Imagine yourself on top of the Empire State Building, enjoying...
Imagine yourself on top of the Empire State Building, enjoying the view of New York City with your family. One of your children asks for money to buy a souvenir, and you take out a five-dollar bill to give to him. Suddenly a gust of wind takes the bill out of your hand and blows it away, over the protective spikes surrounding the observation deck. Now, I ask you, how likely is it that you will find that bill again? In a fictional story, you very well might, for the writer has full control over his plot. But in real life, so called? Impossible? Or is that impossibility also "so called"?
Something analogous to the preceding anecdote happened to me not long ago.
In 1972 my wife and I received, as a gift from her parents, $10,000 worth of city bearer bonds. I immediately placed the packet of coupons in our safe deposit box at a local bank. Thereafter, every six months I would go to the bank, redeem one coupon, and deposit the money in our savings account. This went on until the bond matured on January 1, 1980, when I redeemed the last of the coupons and made the final deposit. At that time, not having any previous experience in this area of investments, I tore up the receipt the coupons had been attached to and threw it out. Then I forgot the whole thing.

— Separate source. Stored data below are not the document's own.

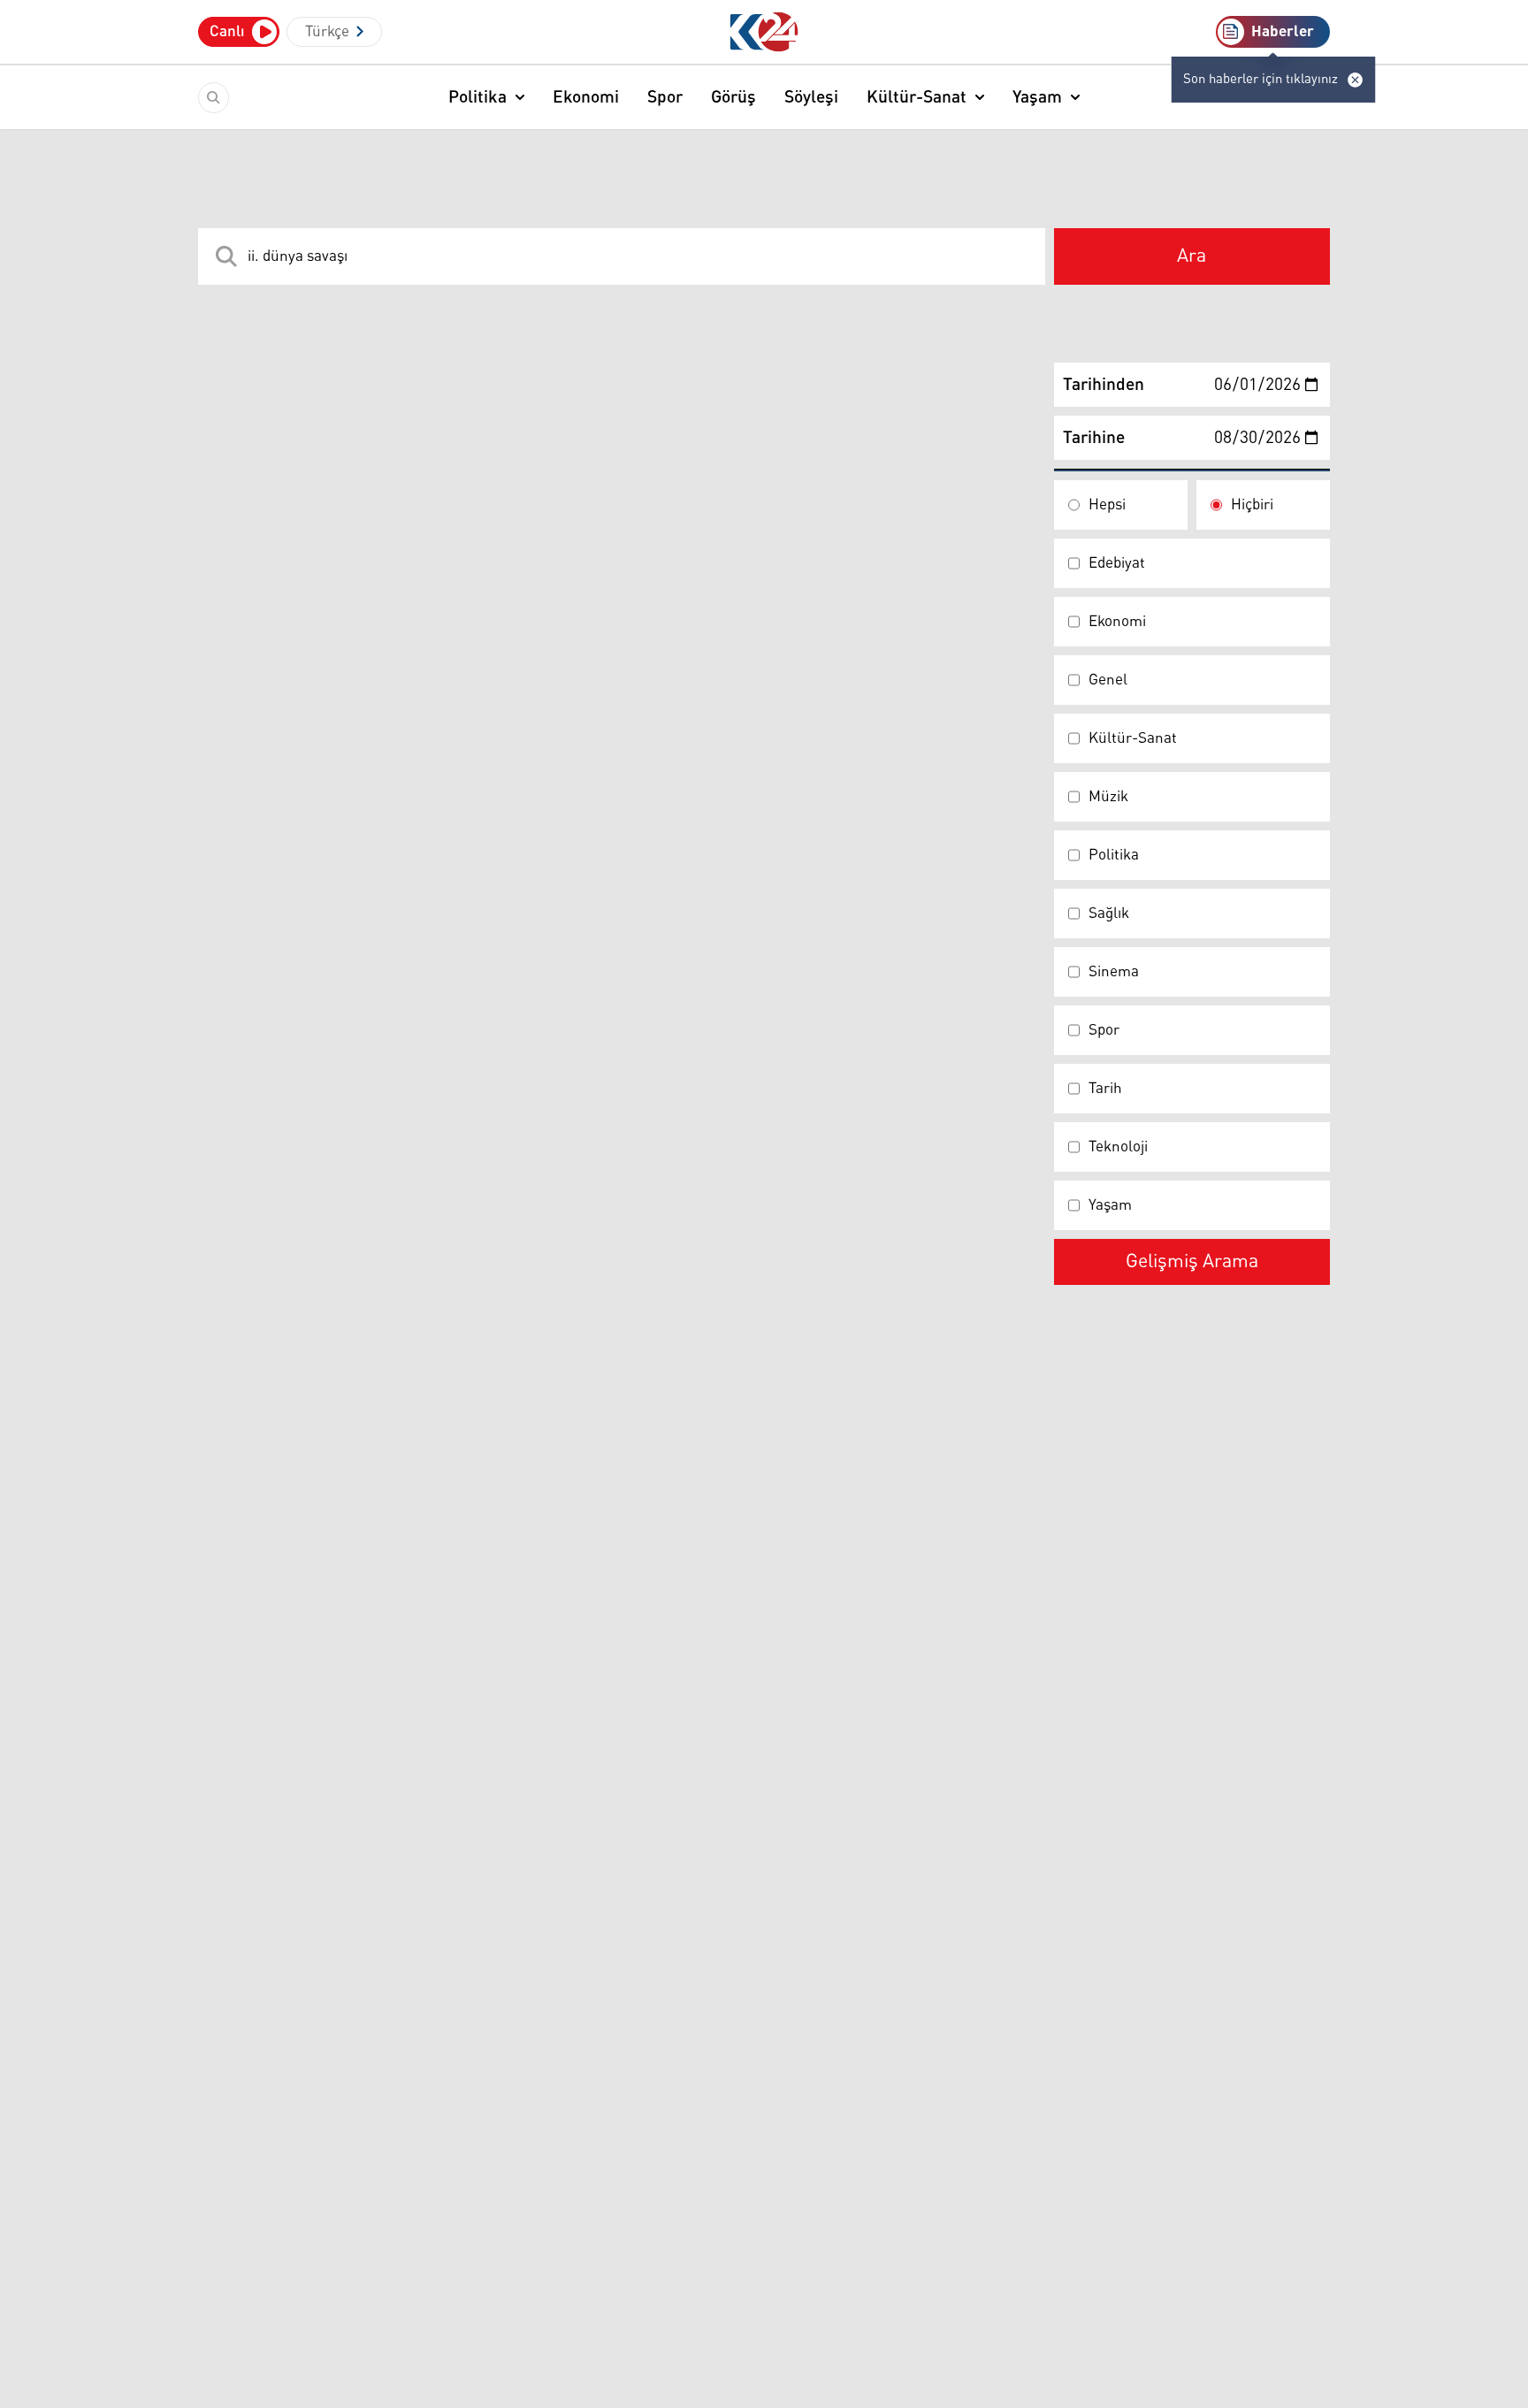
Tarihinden (1103, 384)
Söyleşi (811, 97)
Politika (477, 97)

The following February (1981) while we were dining at my in-laws, my mother-in-law casually asked us how we had invested the proceeds of the bonds. My wife and I did not have the faintest idea what she was talking about. "The $10,000 worth of bonds Dad and I gave you back in '72. When they matured, you returned them for the principal, didn't you?" Only then did we realize what we had done.

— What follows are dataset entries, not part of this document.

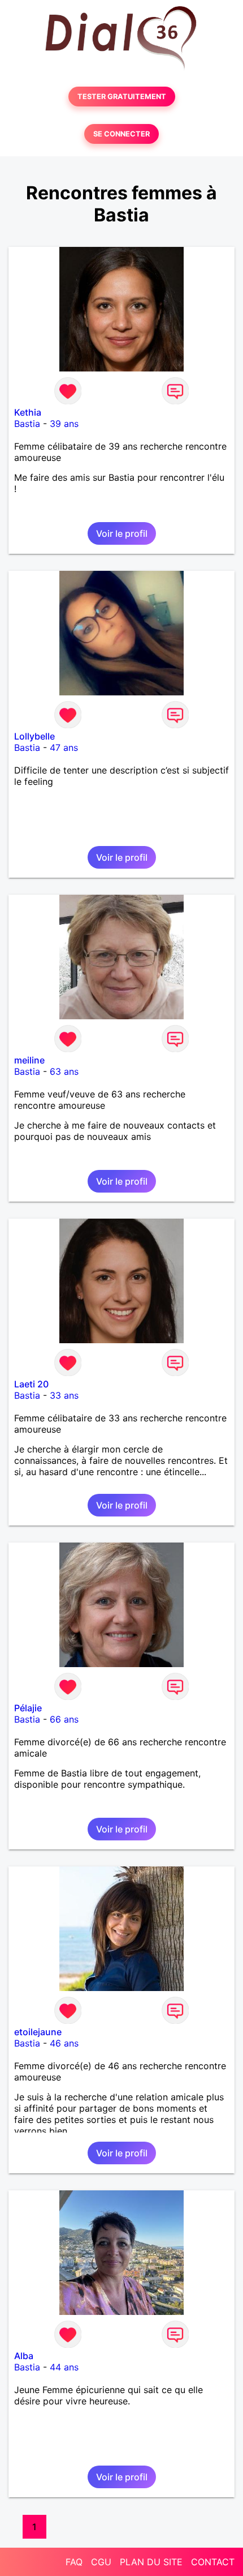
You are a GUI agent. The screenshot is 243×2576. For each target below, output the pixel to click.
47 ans (64, 747)
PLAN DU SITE (151, 2562)
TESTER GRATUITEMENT (121, 96)
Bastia (27, 423)
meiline (29, 1060)
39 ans (64, 423)
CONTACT (213, 2562)
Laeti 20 (31, 1384)
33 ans (64, 1395)
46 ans (64, 2043)
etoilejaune (38, 2031)
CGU (101, 2562)
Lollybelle (34, 736)
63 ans (64, 1071)
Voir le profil (121, 533)
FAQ (74, 2562)
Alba (23, 2355)
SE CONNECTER (121, 134)
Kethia (27, 412)
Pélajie (28, 1708)
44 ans (64, 2367)
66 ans (64, 1719)
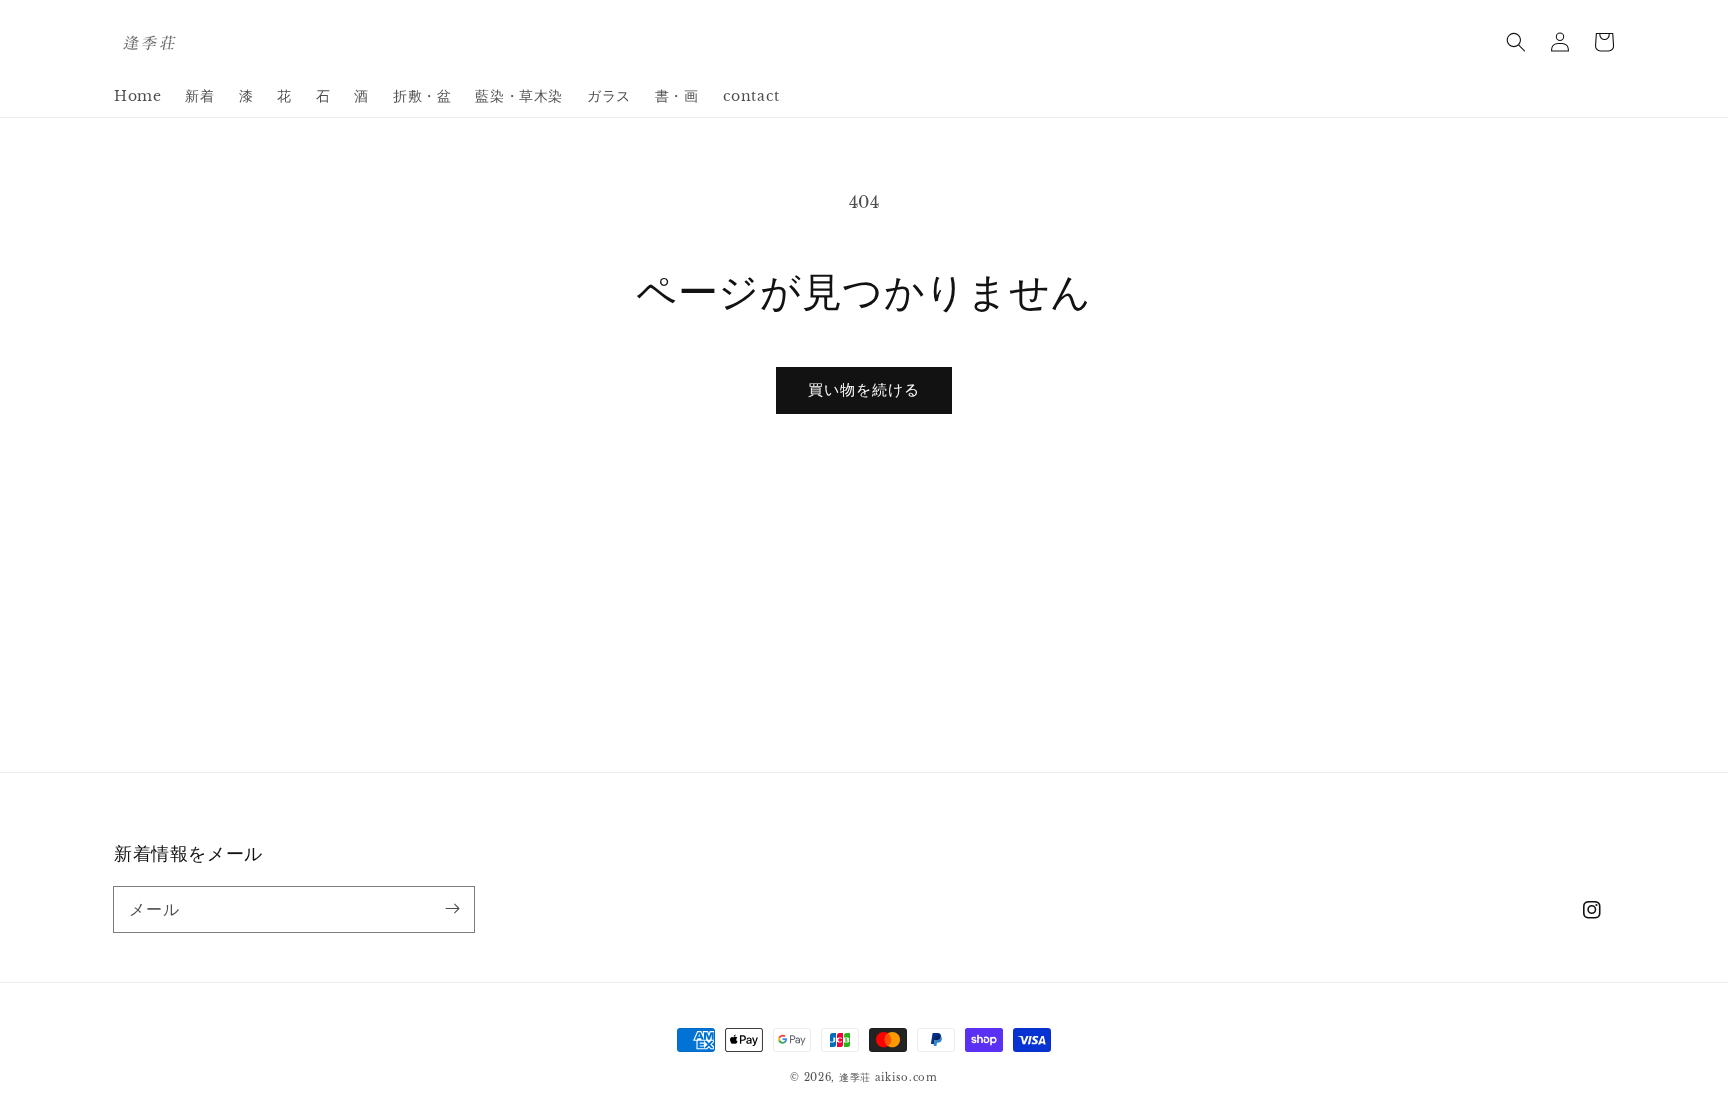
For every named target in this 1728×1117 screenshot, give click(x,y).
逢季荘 (855, 1077)
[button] (1516, 42)
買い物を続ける (864, 389)
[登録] (452, 909)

Immediately the thought came that nothing is ever really lost. And I remembered this statement from the Bible (Eccl. 3:14): "I know that, whatsoever God doeth, it shall be for ever: nothing can be put to it, nor any thing taken from it." I also recalled parts of an article I'd heard on a cassette tape produced by The Christian Science Publishing Society. One point the article made was that no matter how bad a mistake appears to be, there is a law of God applicable to the situation that will correct it.

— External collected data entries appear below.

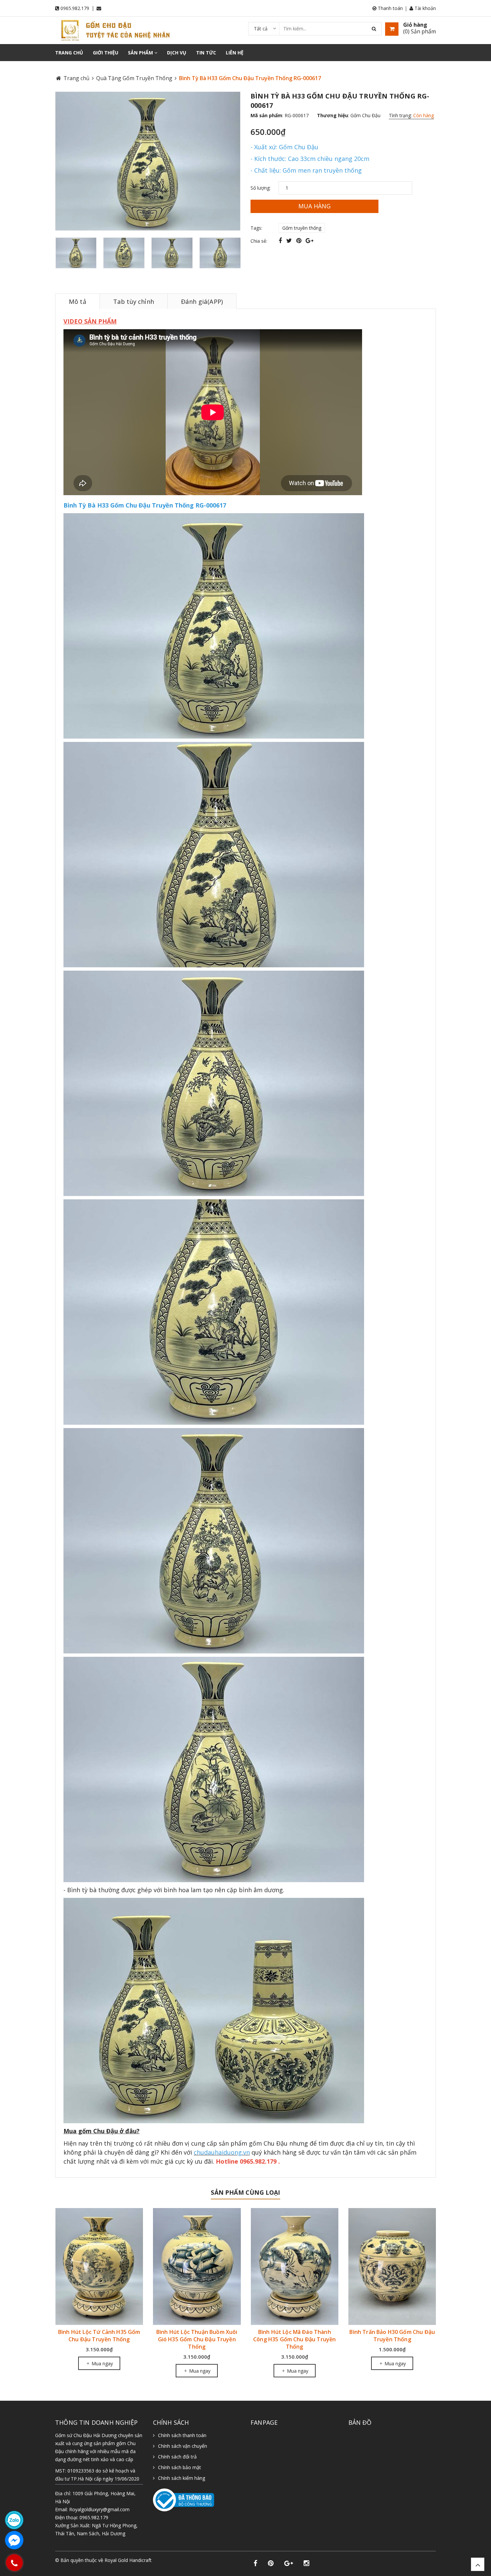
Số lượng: (261, 188)
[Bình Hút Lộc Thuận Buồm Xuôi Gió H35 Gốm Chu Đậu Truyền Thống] (99, 2266)
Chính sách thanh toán (182, 2435)
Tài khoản (424, 8)
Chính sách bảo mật (179, 2467)
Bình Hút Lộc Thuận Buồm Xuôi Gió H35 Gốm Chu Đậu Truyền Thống (98, 2339)
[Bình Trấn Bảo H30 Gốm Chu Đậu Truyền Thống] (294, 2266)
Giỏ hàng (415, 24)
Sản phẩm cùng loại (245, 2192)
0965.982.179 (74, 8)
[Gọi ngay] (14, 2562)
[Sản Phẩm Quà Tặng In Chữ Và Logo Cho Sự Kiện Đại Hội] (392, 2241)
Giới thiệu (105, 52)
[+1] (309, 240)
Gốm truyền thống (301, 228)
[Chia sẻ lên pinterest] (299, 240)
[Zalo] (14, 2520)
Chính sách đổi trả (177, 2456)
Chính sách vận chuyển (182, 2446)
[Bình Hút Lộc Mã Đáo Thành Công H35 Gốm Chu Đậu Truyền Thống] (197, 2266)
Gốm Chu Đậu (365, 115)
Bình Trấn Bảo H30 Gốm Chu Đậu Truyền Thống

I knew that since these bonds were rightfully ours, the principal from them was also rightfully ours, and that therefore nothing and no one could take it away from us. As a student of Christian Science, I prayed to know the right steps to take. That evening, all the way home, I stayed with my trust in God and determined to lean on His direction to bring a right conclusion to this situation.
When we arrived home, the thought came to me to look at the list of articles that I had put in the safe deposit box. Sure enough, I had listed the bonds and their series of numbers.
The next day I called a very good friend who is a stockbroker. The bonds had been issued by the New York City Housing Authority, so my friend told me to call their securities department. When I did, they informed me that I must know the exact housing development the bonds referred to, in order for them to be able to help me. I then called back my stockbroker friend. After hearing what the Housing Authority had said, he told me it was impossible to locate such bonds, because they were nonbearing and not in anyone's name. Expecting to find the bonds was hopeless, he said. But I was not discouraged in the least. I held to the fact that, in reality, a mistake can never overshadow spiritual law.
A few days later my friend called to tell me that a fellow stockbroker had been on the phone with the Housing Authority on the subject of outstanding bonds. And some of the bonds under discussion happened to be mine! My friend said it was luck—but I knew it really was God's law in operation! My gratitude was unbounded.
Then, since the paper work I had to go through to prove ownership of the bonds was enormous, I called a Christian Science practitioner for help in keeping my thought uplifted. It proved to be a trying time, but each step was taken with the utmost honesty, and with a prayer of gratitude to God. Finally the bonds were proved to be ours. The bonding company also told me that what had happened was practically "impossible."
Thanks be to God for Christ Jesus and for Christian Science, which teaches us to rely on God always.